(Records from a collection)
- - - -
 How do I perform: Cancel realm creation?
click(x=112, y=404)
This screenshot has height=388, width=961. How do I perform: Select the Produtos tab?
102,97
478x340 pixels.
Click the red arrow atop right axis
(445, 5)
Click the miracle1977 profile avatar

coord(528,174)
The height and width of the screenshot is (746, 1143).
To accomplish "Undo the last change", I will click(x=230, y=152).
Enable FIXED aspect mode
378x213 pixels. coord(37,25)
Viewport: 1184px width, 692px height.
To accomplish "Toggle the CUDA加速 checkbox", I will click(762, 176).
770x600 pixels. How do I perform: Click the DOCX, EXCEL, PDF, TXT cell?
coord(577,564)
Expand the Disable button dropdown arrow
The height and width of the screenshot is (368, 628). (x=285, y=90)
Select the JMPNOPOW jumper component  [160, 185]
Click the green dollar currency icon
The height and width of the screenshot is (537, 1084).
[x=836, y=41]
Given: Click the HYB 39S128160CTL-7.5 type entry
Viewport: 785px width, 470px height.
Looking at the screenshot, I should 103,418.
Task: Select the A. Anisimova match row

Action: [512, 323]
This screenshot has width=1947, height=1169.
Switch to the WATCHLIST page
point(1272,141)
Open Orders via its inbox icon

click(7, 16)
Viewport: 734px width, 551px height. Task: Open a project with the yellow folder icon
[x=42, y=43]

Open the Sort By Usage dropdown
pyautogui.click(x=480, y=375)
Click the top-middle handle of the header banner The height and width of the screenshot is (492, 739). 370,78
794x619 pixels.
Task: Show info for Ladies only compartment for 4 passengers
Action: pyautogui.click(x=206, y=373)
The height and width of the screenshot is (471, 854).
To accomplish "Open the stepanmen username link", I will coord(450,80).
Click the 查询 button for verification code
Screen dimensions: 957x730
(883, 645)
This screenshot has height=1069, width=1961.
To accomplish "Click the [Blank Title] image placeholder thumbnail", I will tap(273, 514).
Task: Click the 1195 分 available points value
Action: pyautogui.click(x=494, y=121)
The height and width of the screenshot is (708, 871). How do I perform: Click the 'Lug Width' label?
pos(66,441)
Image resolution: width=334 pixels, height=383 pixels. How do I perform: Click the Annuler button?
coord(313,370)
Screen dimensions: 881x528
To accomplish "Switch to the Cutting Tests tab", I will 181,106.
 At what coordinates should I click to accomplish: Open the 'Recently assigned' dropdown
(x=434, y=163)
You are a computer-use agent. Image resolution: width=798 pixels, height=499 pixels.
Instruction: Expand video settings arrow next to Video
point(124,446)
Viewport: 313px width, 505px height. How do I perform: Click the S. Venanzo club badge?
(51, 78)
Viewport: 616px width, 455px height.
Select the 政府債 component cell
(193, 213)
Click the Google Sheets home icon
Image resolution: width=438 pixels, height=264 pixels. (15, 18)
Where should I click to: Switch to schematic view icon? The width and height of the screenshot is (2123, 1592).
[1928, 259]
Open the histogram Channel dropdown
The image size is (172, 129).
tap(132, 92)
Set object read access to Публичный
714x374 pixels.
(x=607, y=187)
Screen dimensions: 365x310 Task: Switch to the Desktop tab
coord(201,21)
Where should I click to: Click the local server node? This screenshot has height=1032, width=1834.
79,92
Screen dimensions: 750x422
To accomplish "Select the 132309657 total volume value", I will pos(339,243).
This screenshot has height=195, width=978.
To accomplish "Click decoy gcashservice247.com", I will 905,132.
- - - -
▸ TASK DIRECTIONS
Copy out the entries above verbatim, from the line containing "Select the JMPNOPOW" through the line containing "pyautogui.click(x=480, y=375)", inclusive.

▸ WRITTEN ANSWER
Select the JMPNOPOW jumper component  [160, 185]
Click the green dollar currency icon
The height and width of the screenshot is (537, 1084).
[x=836, y=41]
Given: Click the HYB 39S128160CTL-7.5 type entry
Viewport: 785px width, 470px height.
Looking at the screenshot, I should 103,418.
Task: Select the A. Anisimova match row

Action: [512, 323]
This screenshot has width=1947, height=1169.
Switch to the WATCHLIST page
point(1272,141)
Open Orders via its inbox icon

click(7, 16)
Viewport: 734px width, 551px height. Task: Open a project with the yellow folder icon
[x=42, y=43]

Open the Sort By Usage dropdown
pyautogui.click(x=480, y=375)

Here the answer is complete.